> [Exercise prompt]:
Produce an exact copy of the listing.

> [Data extracts]:
***

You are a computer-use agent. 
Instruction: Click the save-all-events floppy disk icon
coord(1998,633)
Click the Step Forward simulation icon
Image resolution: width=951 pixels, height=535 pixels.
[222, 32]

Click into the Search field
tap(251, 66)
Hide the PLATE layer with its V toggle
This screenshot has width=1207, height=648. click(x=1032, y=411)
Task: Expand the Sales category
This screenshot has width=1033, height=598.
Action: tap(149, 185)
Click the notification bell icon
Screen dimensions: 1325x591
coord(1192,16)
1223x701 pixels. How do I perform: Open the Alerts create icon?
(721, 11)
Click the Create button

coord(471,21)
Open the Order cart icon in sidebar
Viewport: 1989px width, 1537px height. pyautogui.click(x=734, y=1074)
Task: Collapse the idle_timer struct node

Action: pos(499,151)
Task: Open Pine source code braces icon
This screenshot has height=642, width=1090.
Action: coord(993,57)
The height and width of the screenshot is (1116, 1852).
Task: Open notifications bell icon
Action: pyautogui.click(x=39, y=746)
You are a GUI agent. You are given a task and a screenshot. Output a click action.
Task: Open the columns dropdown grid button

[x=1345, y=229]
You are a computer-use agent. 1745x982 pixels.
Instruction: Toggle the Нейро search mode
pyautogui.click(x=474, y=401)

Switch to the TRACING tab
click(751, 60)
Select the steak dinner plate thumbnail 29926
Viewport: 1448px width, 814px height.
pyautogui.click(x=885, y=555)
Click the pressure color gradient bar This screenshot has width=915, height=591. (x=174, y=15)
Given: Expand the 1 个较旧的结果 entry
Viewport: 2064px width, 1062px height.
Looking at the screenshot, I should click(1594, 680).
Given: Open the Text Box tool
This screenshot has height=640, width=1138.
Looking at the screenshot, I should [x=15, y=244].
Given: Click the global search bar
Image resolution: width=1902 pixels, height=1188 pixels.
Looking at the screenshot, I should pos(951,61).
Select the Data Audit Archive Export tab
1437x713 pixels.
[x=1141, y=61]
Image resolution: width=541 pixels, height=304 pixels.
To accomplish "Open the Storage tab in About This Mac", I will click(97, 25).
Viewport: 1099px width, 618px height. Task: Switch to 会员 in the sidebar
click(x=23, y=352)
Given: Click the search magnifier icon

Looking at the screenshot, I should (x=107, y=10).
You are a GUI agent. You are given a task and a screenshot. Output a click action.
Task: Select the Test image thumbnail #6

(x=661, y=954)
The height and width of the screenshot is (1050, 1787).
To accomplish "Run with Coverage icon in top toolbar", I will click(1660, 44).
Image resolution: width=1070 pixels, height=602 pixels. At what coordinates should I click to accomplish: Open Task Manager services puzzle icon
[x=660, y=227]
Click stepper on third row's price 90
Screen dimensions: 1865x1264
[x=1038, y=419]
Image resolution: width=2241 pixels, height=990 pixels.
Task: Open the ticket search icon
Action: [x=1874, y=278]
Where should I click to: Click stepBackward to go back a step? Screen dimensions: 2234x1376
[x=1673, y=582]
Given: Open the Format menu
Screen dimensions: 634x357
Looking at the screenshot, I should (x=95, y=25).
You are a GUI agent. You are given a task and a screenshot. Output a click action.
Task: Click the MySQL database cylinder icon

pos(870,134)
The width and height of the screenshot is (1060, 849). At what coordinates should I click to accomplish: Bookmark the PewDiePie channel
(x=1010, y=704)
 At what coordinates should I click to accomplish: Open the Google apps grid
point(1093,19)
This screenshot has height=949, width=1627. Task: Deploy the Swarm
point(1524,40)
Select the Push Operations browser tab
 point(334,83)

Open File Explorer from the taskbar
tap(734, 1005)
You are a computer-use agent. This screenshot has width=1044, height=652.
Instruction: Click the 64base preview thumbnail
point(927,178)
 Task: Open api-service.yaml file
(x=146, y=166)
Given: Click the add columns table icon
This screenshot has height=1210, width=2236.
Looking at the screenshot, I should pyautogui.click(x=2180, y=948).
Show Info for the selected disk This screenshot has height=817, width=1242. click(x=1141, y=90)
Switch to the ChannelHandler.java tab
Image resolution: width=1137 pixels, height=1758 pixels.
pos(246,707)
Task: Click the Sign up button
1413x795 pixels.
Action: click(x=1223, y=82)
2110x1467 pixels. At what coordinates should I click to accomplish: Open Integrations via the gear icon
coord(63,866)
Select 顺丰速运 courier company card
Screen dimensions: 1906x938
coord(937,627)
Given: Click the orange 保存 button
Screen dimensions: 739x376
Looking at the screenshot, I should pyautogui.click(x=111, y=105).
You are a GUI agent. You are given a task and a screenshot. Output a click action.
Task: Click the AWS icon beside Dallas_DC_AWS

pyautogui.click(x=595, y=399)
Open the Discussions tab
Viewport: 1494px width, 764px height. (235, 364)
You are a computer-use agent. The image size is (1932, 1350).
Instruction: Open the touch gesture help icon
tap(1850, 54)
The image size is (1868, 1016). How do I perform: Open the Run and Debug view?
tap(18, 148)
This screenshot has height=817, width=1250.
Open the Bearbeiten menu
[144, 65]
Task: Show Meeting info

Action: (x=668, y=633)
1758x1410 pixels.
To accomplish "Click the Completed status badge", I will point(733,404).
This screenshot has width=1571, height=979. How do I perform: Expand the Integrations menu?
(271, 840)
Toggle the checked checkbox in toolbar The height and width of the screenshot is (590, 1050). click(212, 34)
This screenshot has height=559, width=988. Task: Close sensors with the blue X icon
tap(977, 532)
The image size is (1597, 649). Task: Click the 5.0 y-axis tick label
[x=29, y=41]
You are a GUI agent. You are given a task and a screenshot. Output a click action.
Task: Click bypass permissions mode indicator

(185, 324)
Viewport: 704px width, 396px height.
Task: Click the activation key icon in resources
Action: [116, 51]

***

> [Exercise response]:
You are a computer-use agent. 
Instruction: Click the save-all-events floppy disk icon
coord(1998,633)
Click the Step Forward simulation icon
Image resolution: width=951 pixels, height=535 pixels.
[222, 32]

Click into the Search field
tap(251, 66)
Hide the PLATE layer with its V toggle
This screenshot has width=1207, height=648. click(x=1032, y=411)
Task: Expand the Sales category
This screenshot has width=1033, height=598.
Action: tap(149, 185)
Click the notification bell icon
Screen dimensions: 1325x591
coord(1192,16)
1223x701 pixels. How do I perform: Open the Alerts create icon?
(721, 11)
Click the Create button

coord(471,21)
Open the Order cart icon in sidebar
Viewport: 1989px width, 1537px height. pyautogui.click(x=734, y=1074)
Task: Collapse the idle_timer struct node

Action: pos(499,151)
Task: Open Pine source code braces icon
This screenshot has height=642, width=1090.
Action: coord(993,57)
The height and width of the screenshot is (1116, 1852).
Task: Open notifications bell icon
Action: pyautogui.click(x=39, y=746)
You are a GUI agent. You are given a task and a screenshot. Output a click action.
Task: Open the columns dropdown grid button

[x=1345, y=229]
You are a computer-use agent. 1745x982 pixels.
Instruction: Toggle the Нейро search mode
pyautogui.click(x=474, y=401)

Switch to the TRACING tab
click(751, 60)
Select the steak dinner plate thumbnail 29926
Viewport: 1448px width, 814px height.
pyautogui.click(x=885, y=555)
Click the pressure color gradient bar This screenshot has width=915, height=591. (x=174, y=15)
Given: Expand the 1 个较旧的结果 entry
Viewport: 2064px width, 1062px height.
Looking at the screenshot, I should click(1594, 680).
Given: Open the Text Box tool
This screenshot has height=640, width=1138.
Looking at the screenshot, I should [x=15, y=244].
Given: Click the global search bar
Image resolution: width=1902 pixels, height=1188 pixels.
Looking at the screenshot, I should pos(951,61).
Select the Data Audit Archive Export tab
1437x713 pixels.
[x=1141, y=61]
Image resolution: width=541 pixels, height=304 pixels.
To accomplish "Open the Storage tab in About This Mac", I will click(97, 25).
Viewport: 1099px width, 618px height. Task: Switch to 会员 in the sidebar
click(x=23, y=352)
Given: Click the search magnifier icon

Looking at the screenshot, I should (x=107, y=10).
You are a GUI agent. You are given a task and a screenshot. Output a click action.
Task: Select the Test image thumbnail #6

(x=661, y=954)
The height and width of the screenshot is (1050, 1787).
To accomplish "Run with Coverage icon in top toolbar", I will click(1660, 44).
Image resolution: width=1070 pixels, height=602 pixels. At what coordinates should I click to accomplish: Open Task Manager services puzzle icon
[x=660, y=227]
Click stepper on third row's price 90
Screen dimensions: 1865x1264
[x=1038, y=419]
Image resolution: width=2241 pixels, height=990 pixels.
Task: Open the ticket search icon
Action: [x=1874, y=278]
Where should I click to: Click stepBackward to go back a step? Screen dimensions: 2234x1376
[x=1673, y=582]
Given: Open the Format menu
Screen dimensions: 634x357
Looking at the screenshot, I should (x=95, y=25).
You are a GUI agent. You are given a task and a screenshot. Output a click action.
Task: Click the MySQL database cylinder icon

pos(870,134)
The width and height of the screenshot is (1060, 849). At what coordinates should I click to accomplish: Bookmark the PewDiePie channel
(x=1010, y=704)
 At what coordinates should I click to accomplish: Open the Google apps grid
point(1093,19)
This screenshot has height=949, width=1627. Task: Deploy the Swarm
point(1524,40)
Select the Push Operations browser tab
 point(334,83)

Open File Explorer from the taskbar
tap(734, 1005)
You are a computer-use agent. This screenshot has width=1044, height=652.
Instruction: Click the 64base preview thumbnail
point(927,178)
 Task: Open api-service.yaml file
(x=146, y=166)
Given: Click the add columns table icon
This screenshot has height=1210, width=2236.
Looking at the screenshot, I should pyautogui.click(x=2180, y=948).
Show Info for the selected disk This screenshot has height=817, width=1242. click(x=1141, y=90)
Switch to the ChannelHandler.java tab
Image resolution: width=1137 pixels, height=1758 pixels.
pos(246,707)
Task: Click the Sign up button
1413x795 pixels.
Action: click(x=1223, y=82)
2110x1467 pixels. At what coordinates should I click to accomplish: Open Integrations via the gear icon
coord(63,866)
Select 顺丰速运 courier company card
Screen dimensions: 1906x938
coord(937,627)
Given: Click the orange 保存 button
Screen dimensions: 739x376
Looking at the screenshot, I should pyautogui.click(x=111, y=105).
You are a GUI agent. You are given a task and a screenshot. Output a click action.
Task: Click the AWS icon beside Dallas_DC_AWS

pyautogui.click(x=595, y=399)
Open the Discussions tab
Viewport: 1494px width, 764px height. (235, 364)
You are a computer-use agent. The image size is (1932, 1350).
Instruction: Open the touch gesture help icon
tap(1850, 54)
The image size is (1868, 1016). How do I perform: Open the Run and Debug view?
tap(18, 148)
This screenshot has height=817, width=1250.
Open the Bearbeiten menu
[144, 65]
Task: Show Meeting info

Action: (x=668, y=633)
1758x1410 pixels.
To accomplish "Click the Completed status badge", I will point(733,404).
This screenshot has width=1571, height=979. How do I perform: Expand the Integrations menu?
(271, 840)
Toggle the checked checkbox in toolbar The height and width of the screenshot is (590, 1050). click(212, 34)
This screenshot has height=559, width=988. Task: Close sensors with the blue X icon
tap(977, 532)
The image size is (1597, 649). Task: Click the 5.0 y-axis tick label
[x=29, y=41]
You are a GUI agent. You are given a task and a screenshot. Output a click action.
Task: Click bypass permissions mode indicator

(185, 324)
Viewport: 704px width, 396px height.
Task: Click the activation key icon in resources
Action: [116, 51]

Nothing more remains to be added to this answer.